Es difícil el paso por el vericueto sanitario de las sábanas blancas, por el reino blanquecino que refleja cierta limpieza. Las grandes ciudades hospitalarias son como un enjambre en el que nos sumergen por nuestras problemáticas de salud. Intranquilidad, cierta angustia, miedo a los resultados. El estómago parece querer subirse a la garganta.



En lo alto del vericueto algunos observan y creen que el enfermo ha perdido dignidad. Pues no. No lo veamos así. Eso puede aumentar el sufrimiento del enfermo. Lo último que debe perder el ser humano enfermo es su dignidad. Además, yo 

creo que nunca la pierde pase lo que pase. El enfermo no tiene por qué perderla, pero puede parecer que se me resquebraja, que se me hunde en lo profundo de lo desconocido y en los mares de la impotencia y de cierto aislamiento.



El vericueto está lleno de trastos: Aparatos, quirófanos, técnica, ruidos extraños muy alejados de los del hogar. ¡Qué me ocurrirá, que va a ser de mi persona! ¡Mi trabajo, mi empresa!¡Mi familia! Se siente lejos de ella, casi solo y unido a esa jungla de aparatos desconocidos para él que parecen querer abrazarle con un látigo doloroso.



Todo enfermo tiene que ser valiente en su vericueto. Debe confiar, aunque le cueste trabajo y recelo. El creyente puede decir: ¡Señor, ayúdame, no te olvides de mí!

*Datos para analizar*.

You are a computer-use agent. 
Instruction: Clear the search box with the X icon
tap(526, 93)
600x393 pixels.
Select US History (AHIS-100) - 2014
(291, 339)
---
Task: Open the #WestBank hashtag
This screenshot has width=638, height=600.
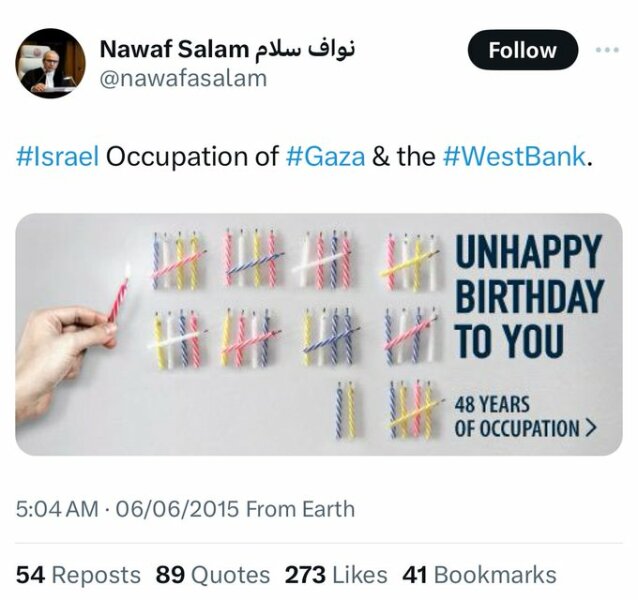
---
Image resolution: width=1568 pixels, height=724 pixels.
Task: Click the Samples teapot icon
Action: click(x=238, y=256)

*Tus tareas*.
1) Enumera todos los trastos que, según el texto sobre el enfermo en el hospital, llenan el vericueto.
2) Prosigue el texto sobre el enfermo en el hospital a partir de su última frase.

*Soluciones del ejercicio*.
1) Aparatos, quirófanos, técnica y ruidos extraños muy alejados de los del hogar.

2)
Quizás no se siente seguro. Quizás siente que lo atan a la técnica con cuerdas irrompibles por el momento y entre profesionales que conocen muy bien esos aparatos, pero que no le conocen a él ni se preocupan por su sentir, por sus muchos miedos e inseguridades. Quizá admiración ante algún especialista al que considera como una parte de la técnica. Un humano imbuido de mucha ciencia, pero del que desconocemos sus otras características humanas.



Los panoramas de hospitales dan un poco de miedo: sábanas blancas, marcadas con algún nombre de empresa sanitaria, paredes limpias y que reflejan esa luz especial del reino que trabaja por la salud. Es el reino de lo blanco. La blancura ciega. Los ojos se quedan fijos en lo que les rodea: El brillo de muchas cosas, la limpieza de algún instrumental que se aproxima a él como una cierta amenaza. Lo van a pinchar. No sabe si le dolerá mucho, si sufrirá lo indecible, si lo soportará. Se acuerda de los suyos. ¡Qué será de ellos en este momento! ¿Y de mí? ¿Acabará aquí todo?



Las grandes ciudades sanitarias. ¿Alguna relación con los camposantos? Quizás por la blancura y la ausencia de nuestro entorno. En ambos sitios queda uno registrado. Mis datos e historia en los ordenadores de los diferentes despachos. ¿Dónde queda mi intimidad? Carne de estadística, diagnósticos, informes, radiografías, todo tipo de análisis. Los empleados por los que se pasa pueden ser legión, pero en el fondo se nota un aislamiento total. Se echa de menos a la familia, al trabajo, a la iglesia, a los amigos.



Importante afirmación: EL QUE CREE NUNCA ESTARÁ SOLO. Necesitamos la compañía del Señor y el ánimo de los hermanos porque, quizás, la enfermedad nos sume ante el misterio de lo aún desconocido y ante el tiempo dilatado que no sabemos cómo cubrir… ¡Qué ocurrirá! La posibilidad de negras reflexiones de forma indefinida y distendida a lo largo de horas y horas, días y días, meses y meses, años y años.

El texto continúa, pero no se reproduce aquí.